Automating Lakehouse Maintenance for Spatial Tables
Spatial lakehouse tables degrade faster than their non-spatial counterparts. Streaming ingestion of GPS pings, tiled raster footprints, and vector features produces thousands of small Parquet files per hour, each carrying heavy WKB payloads and wide bounding-box statistics; every micro-batch mints a new snapshot; and every schema drift in an upstream shapefile or GeoParquet export threatens the geometry column’s type contract. Left alone, an Iceberg or Delta table serving spatial queries will accumulate file counts that blow up planning time, snapshot histories that bloat metadata, and silent CRS or geometry-type corruption that only surfaces when a downstream ST_Intersects returns garbage. This guide shows data engineers and platform teams how to automate the three maintenance disciplines that keep spatial tables healthy — compaction, snapshot expiration and vacuum, and pre-write schema validation — driven entirely from Python and scheduled through Airflow or GitHub Actions. It sits inside the broader Python Ecosystem & Integration Workflows section, and leans on the same PyIceberg, delta-rs, and PySpark tooling used across it.
When to use this
Automated maintenance is not free — it consumes compute, holds table locks, and can break time-travel consumers if tuned carelessly. Decide where each discipline belongs before you schedule anything.
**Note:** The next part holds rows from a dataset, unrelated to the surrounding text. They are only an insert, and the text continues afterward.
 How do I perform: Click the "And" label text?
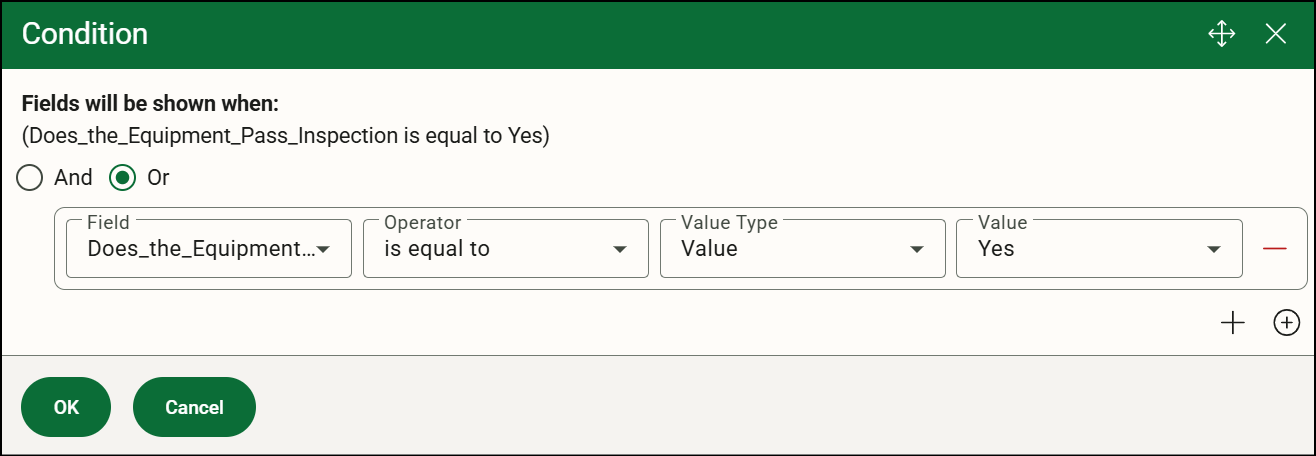(x=73, y=178)
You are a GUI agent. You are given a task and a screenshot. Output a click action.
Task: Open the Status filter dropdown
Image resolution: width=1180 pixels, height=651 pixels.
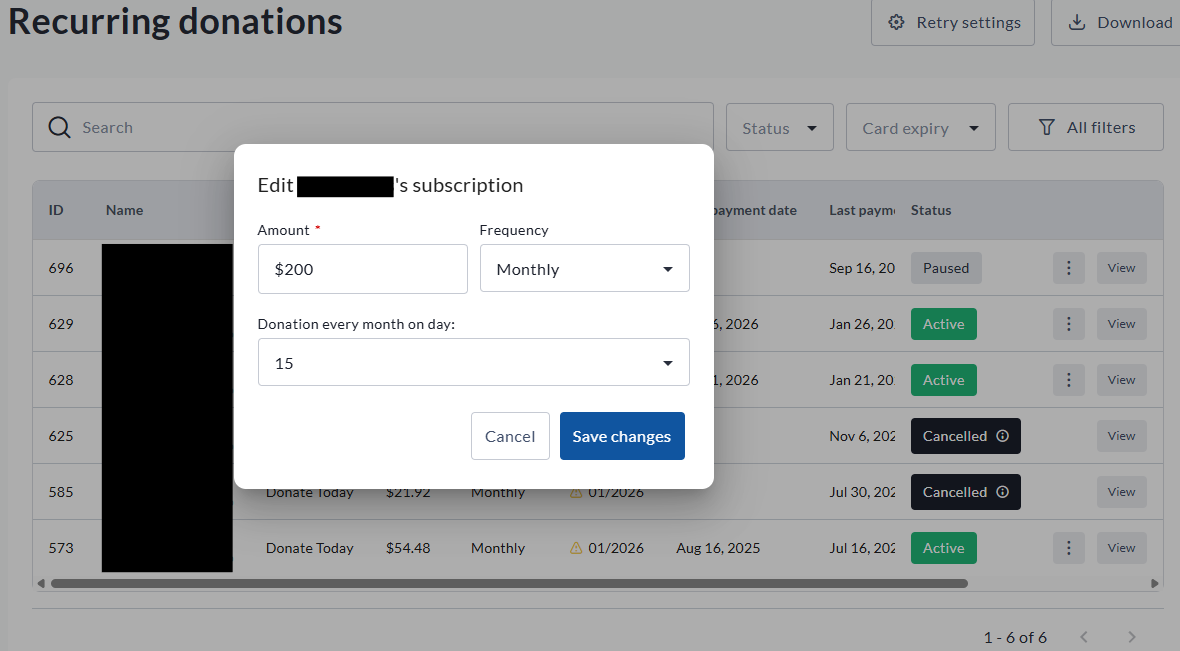pos(779,128)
| Table symptom | Maintenance action | Trigger it when |
|---|---|---|
| Thousands of files < 32 MB per partition; slow query planning | Compaction (rewrite_data_files / OPTIMIZE) with spatial sort |
Avg file size in a partition drops below ~64 MB or file count per partition exceeds ~200 |
| Metadata directory growing; slow catalog resolution; storage cost creep | Snapshot expiration + VACUUM / remove_orphan_files |
Snapshot count exceeds retention SLA or orphan data files detected |
| Upstream schema drift; geometry column re-typed; CRS metadata missing | Pre-write schema validation gate | Every ingestion, before any commit reaches the table |
The rule of thumb: validation runs on every write, compaction runs on a cadence proportional to write frequency, and expiration runs least often but with the strictest safety checks because it is the only irreversible operation of the three. A hot IoT telemetry table might validate on every micro-batch, compact hourly, and expire snapshots nightly; a monthly-refreshed parcel boundary table might validate per load, compact after each load, and expire weekly.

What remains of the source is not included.